So, these two factors – a heavy colored presence and the
diversity among white ethnics mitigated any significant acts of
racially hostility.
The dynamics at Webster were completely different from those at
Burnet. The school was ensconced just inside Little Italy, about
a half mile north west of my tenement. So, the anxiety I had about
going to a school in a neighborhood that had been the source of
terror for me was somewhat reduced by the school being relatively
close to home. Unlike Burnet, Webster was overwhelmingly Italian
and the colored students were in a small minority. Until I started
attending Webster, I had come in contact with Italians only when
I had to go to the swimming pool or Boys’ Club. But now I
had to be rubbing elbows with them and be taught by a faculty that
also was largely Italian. One teacher was even named Mrs. Italiano!
My physical education teachers added to my discomfort. During my
very first gym class, my classmates and I were lectured to by two
first-year physical education teachers, Mr. Lombardi and Mr. Godfrey.
They were explaining why the Negro and the Italian were best suited
for certain sports. “The Negro, because he is tall, athletic
and of slender build, makes the better basketball player. On the
other hand, the Italian makes the better football player because
he has a stocky build necessary for a game of strength.” I
reflected on these remarks, wondering about the other sports. It
seemed to me that speed could be a competitive advantage in football.
No matter how strong and stocky you were, if you couldn’t
catch the man with the ball, what good were these attributes? Why
hadn’t they discussed other sports? Who was best suited for
track, baseball or tennis? I was not slender or tall. What sport
should I participate in? These were the thoughts churning through
my head as they spoke.
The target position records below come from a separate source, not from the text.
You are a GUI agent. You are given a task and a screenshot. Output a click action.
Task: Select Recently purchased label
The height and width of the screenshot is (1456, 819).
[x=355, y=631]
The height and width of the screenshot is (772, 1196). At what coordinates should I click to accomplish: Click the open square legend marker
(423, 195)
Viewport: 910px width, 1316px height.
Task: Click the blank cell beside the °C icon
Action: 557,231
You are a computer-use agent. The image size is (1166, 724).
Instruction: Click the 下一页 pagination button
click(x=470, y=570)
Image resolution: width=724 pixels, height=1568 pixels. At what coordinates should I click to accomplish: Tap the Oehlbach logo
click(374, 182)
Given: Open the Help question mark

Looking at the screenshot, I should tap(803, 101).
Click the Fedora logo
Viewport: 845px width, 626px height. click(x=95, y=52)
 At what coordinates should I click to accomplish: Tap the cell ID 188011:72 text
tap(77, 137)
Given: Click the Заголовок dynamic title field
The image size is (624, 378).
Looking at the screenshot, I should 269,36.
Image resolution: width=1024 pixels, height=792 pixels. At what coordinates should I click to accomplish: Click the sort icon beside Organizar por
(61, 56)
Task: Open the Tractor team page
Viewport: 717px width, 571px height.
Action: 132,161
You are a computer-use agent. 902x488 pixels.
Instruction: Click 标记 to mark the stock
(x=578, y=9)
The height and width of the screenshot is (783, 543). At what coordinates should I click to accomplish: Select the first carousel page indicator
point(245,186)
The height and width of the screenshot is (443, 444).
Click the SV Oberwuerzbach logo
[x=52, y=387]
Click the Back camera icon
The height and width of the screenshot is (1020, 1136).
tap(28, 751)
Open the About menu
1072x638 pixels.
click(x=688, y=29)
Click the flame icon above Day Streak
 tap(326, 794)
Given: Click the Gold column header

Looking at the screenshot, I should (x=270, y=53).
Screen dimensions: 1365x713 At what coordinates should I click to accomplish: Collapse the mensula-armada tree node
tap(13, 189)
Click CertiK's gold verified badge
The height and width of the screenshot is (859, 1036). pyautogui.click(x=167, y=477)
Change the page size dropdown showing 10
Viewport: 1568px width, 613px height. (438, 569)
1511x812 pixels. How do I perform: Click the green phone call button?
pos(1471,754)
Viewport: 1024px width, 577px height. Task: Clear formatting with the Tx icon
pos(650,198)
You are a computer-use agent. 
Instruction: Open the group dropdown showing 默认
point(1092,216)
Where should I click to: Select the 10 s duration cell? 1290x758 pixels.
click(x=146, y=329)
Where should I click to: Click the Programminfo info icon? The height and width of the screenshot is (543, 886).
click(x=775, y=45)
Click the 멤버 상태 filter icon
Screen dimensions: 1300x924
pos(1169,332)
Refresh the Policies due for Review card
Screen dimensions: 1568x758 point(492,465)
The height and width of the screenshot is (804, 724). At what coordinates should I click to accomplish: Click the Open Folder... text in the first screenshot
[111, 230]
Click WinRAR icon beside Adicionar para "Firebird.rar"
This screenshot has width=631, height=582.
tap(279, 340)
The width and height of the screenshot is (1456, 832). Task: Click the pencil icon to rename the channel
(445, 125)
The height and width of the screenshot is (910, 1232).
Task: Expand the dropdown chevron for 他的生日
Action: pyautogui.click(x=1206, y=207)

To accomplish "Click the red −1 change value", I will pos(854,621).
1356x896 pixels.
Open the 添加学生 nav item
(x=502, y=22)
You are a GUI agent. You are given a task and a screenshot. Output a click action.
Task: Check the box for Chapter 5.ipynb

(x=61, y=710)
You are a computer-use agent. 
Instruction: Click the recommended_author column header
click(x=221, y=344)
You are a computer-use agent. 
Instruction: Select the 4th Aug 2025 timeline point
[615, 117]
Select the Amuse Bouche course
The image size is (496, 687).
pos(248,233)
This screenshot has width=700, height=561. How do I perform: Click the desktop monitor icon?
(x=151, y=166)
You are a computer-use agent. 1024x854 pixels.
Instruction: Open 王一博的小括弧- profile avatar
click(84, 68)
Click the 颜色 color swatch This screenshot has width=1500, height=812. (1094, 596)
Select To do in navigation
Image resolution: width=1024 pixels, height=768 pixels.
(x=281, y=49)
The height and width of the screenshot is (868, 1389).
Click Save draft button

I wondered what my classmates were thinking.
I also wondered about the non-Italian white people and where they
fit in all this naïve anthropological analysis being so freely
dispensed.
The Italian intimidation factor, combined with the newness of the
junior high school experience - a different teacher for each subject;
having to change classes and walk through the halls, unsupervised,
to reach them; and using lockers (with locks whose combinations
I had to memorize (8 18 0!) to store my books and personal property;
girls who wore makeup, popped chewing gum and bled once a month
- would force me to grow up in ways that I had not imagined.
Among the colored and Italian students, there seemed to be an unspoken
agreement that they could get along as long as they all respected
the others’ space. The problem was the Italians were the ones
who defined the space. It seemed that the cafeteria was, by default,
one of their spaces because few if any of the colored kids ate there.
On the first day of school, I ate in the cafeteria where the only
colored kids I saw were seventh graders like me. This was easy to
figure out because the students sat in sections according to grade.
I asked one of the eighth grade girls who lived on Clay Street where
she ate and she told me about Pop’s, a store on the corner
of Crane and High Streets and directly across the street from Webster.
At Pop’s they served pizza, meatball sandwiches and a variety
of cold cut sandwiches as well. The most popular sandwich was the
Italian Hotdog. The hotdog was placed in a deep-pocket roll and
smothered with thick French fries and bathed in ketchup. For this
nutritious treat and a bottle of soda, I paid fifty cents.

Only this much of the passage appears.